[Some records]
══════════════════════════════

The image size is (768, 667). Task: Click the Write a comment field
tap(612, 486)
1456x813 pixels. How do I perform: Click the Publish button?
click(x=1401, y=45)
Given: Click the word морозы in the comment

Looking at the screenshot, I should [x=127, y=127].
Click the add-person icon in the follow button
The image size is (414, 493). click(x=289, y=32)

══════════════════════════════

● **WHAT YOU HAVE TO DO**: Rewrite the records, replacing "button" with "control" and leaving everything else as it is.

● **THE RESPONSE**:
The image size is (768, 667). Task: Click the Write a comment field
tap(612, 486)
1456x813 pixels. How do I perform: Click the Publish control?
click(x=1401, y=45)
Given: Click the word морозы in the comment

Looking at the screenshot, I should [x=127, y=127].
Click the add-person icon in the follow control
The image size is (414, 493). click(x=289, y=32)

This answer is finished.